(Collection entries)
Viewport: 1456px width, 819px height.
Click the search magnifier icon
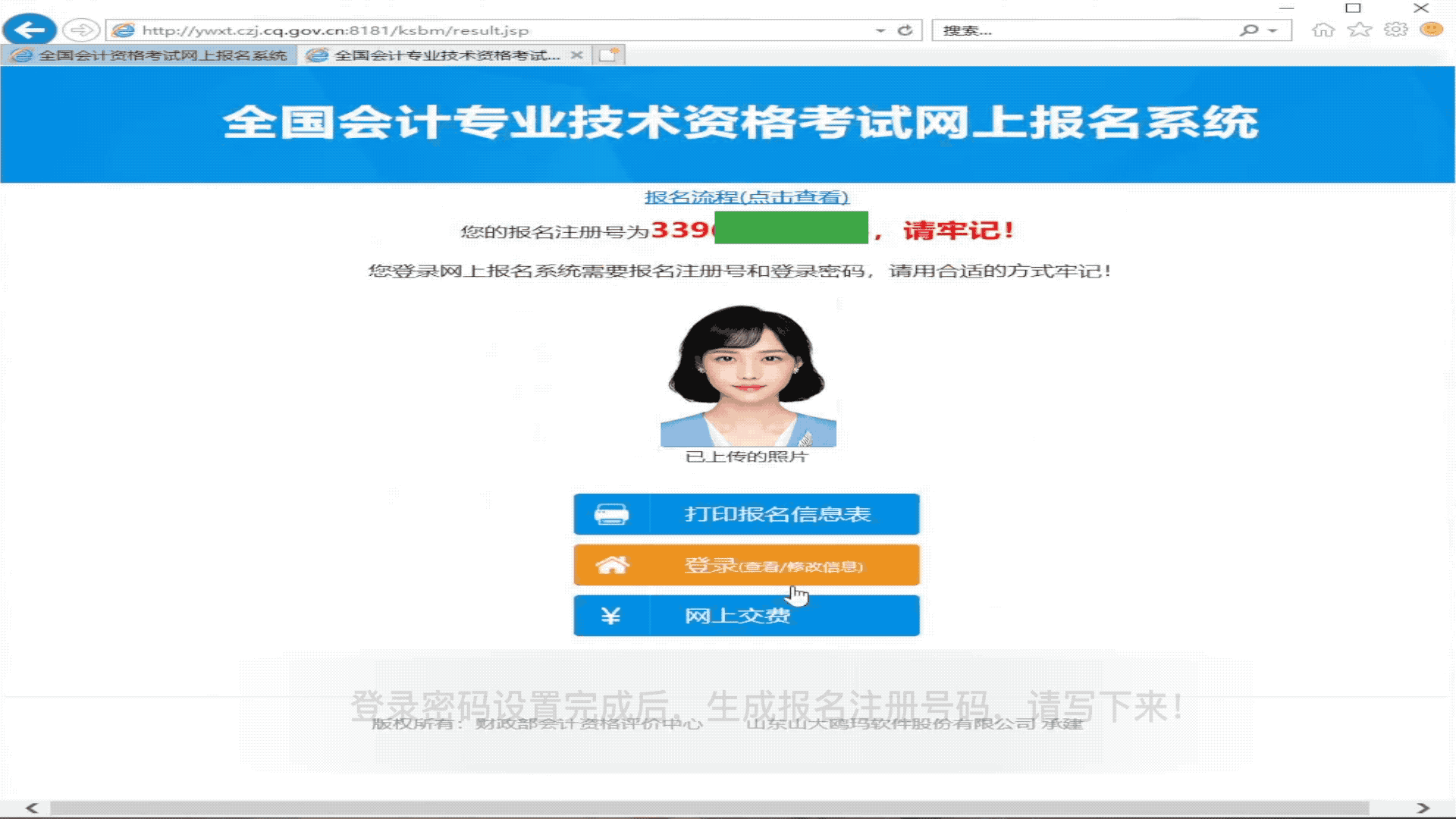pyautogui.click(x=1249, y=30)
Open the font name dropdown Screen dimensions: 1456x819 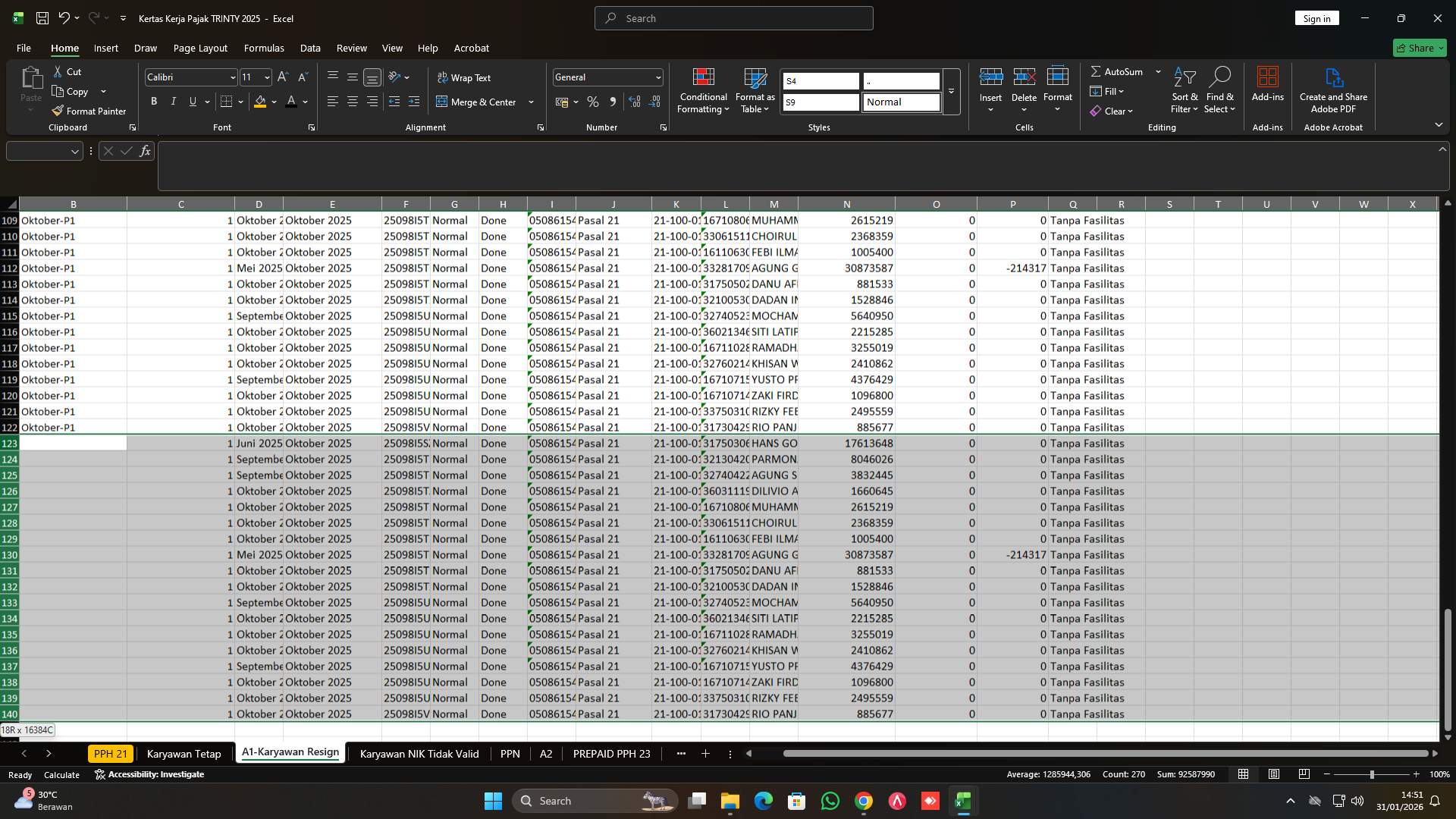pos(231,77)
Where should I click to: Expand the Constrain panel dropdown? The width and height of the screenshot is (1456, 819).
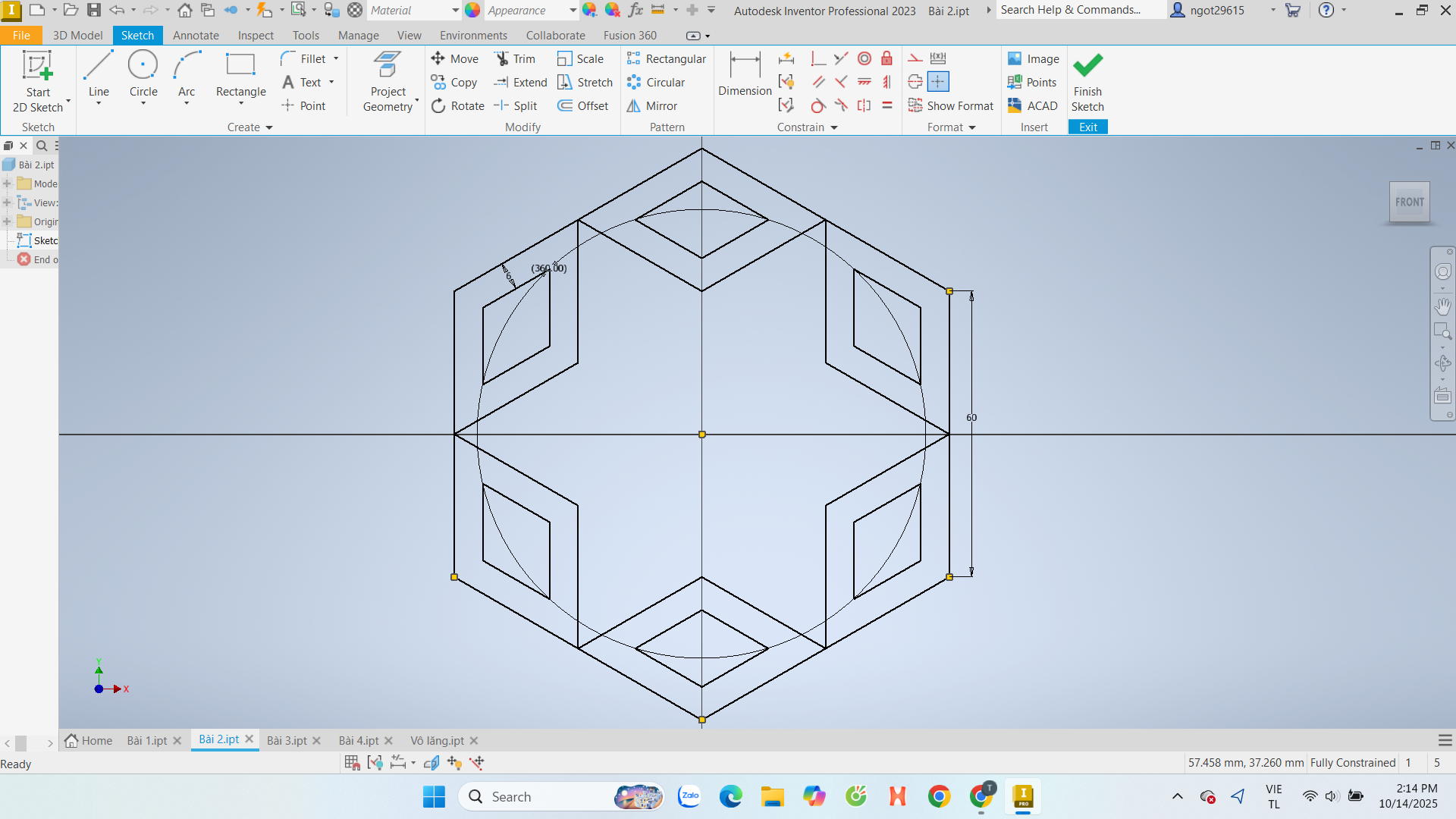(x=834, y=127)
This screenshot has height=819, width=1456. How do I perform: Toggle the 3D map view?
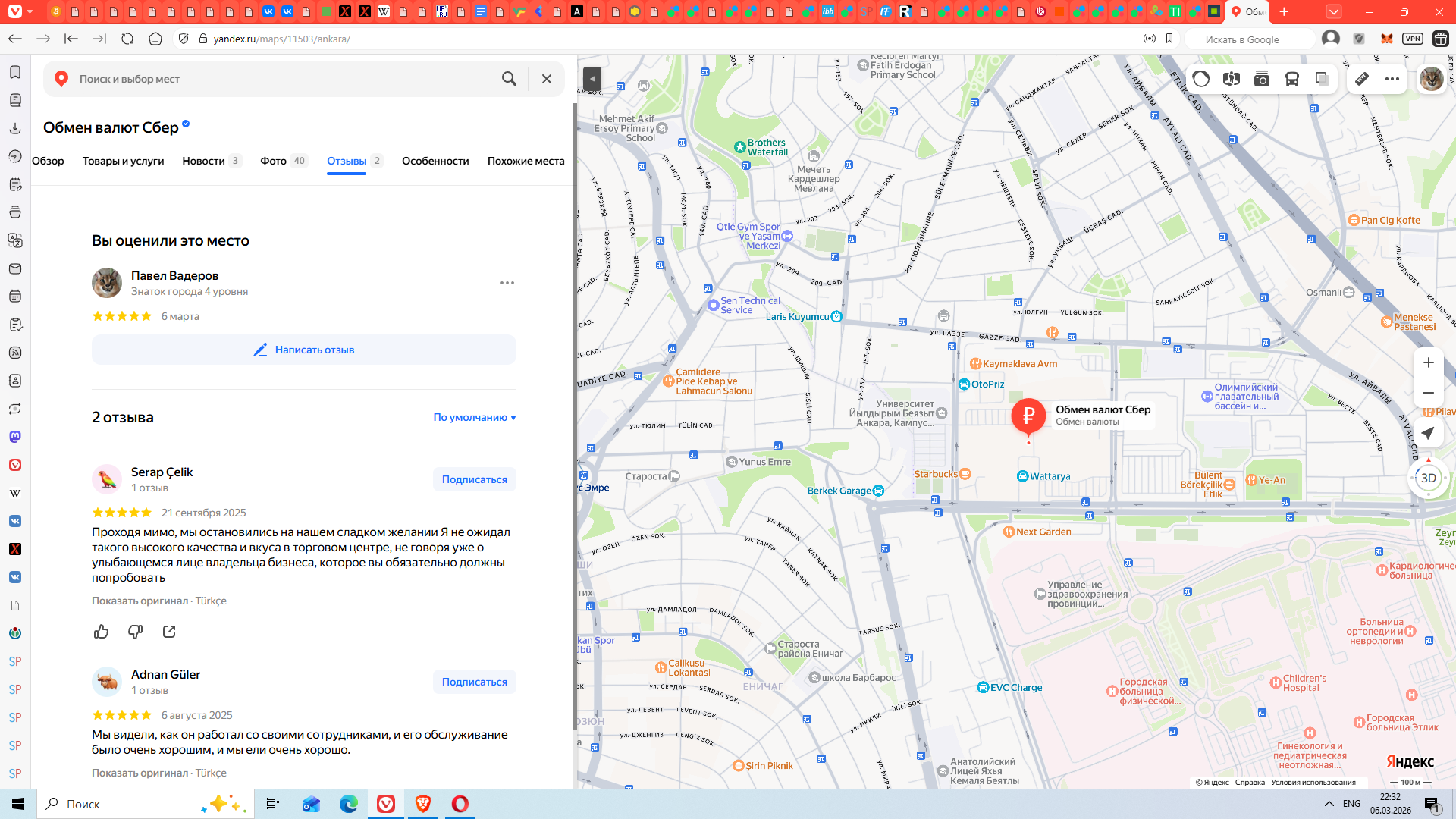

### Activity
Your answer must be the lines from the one containing "Where should I" through the final line of the entries, duplicated exactly, with both ends kept and all pictures left out.

### Solved exercise
Where should I click to: Expand the Constrain panel dropdown? The width and height of the screenshot is (1456, 819).
(x=834, y=127)
This screenshot has height=819, width=1456. How do I perform: Toggle the 3D map view?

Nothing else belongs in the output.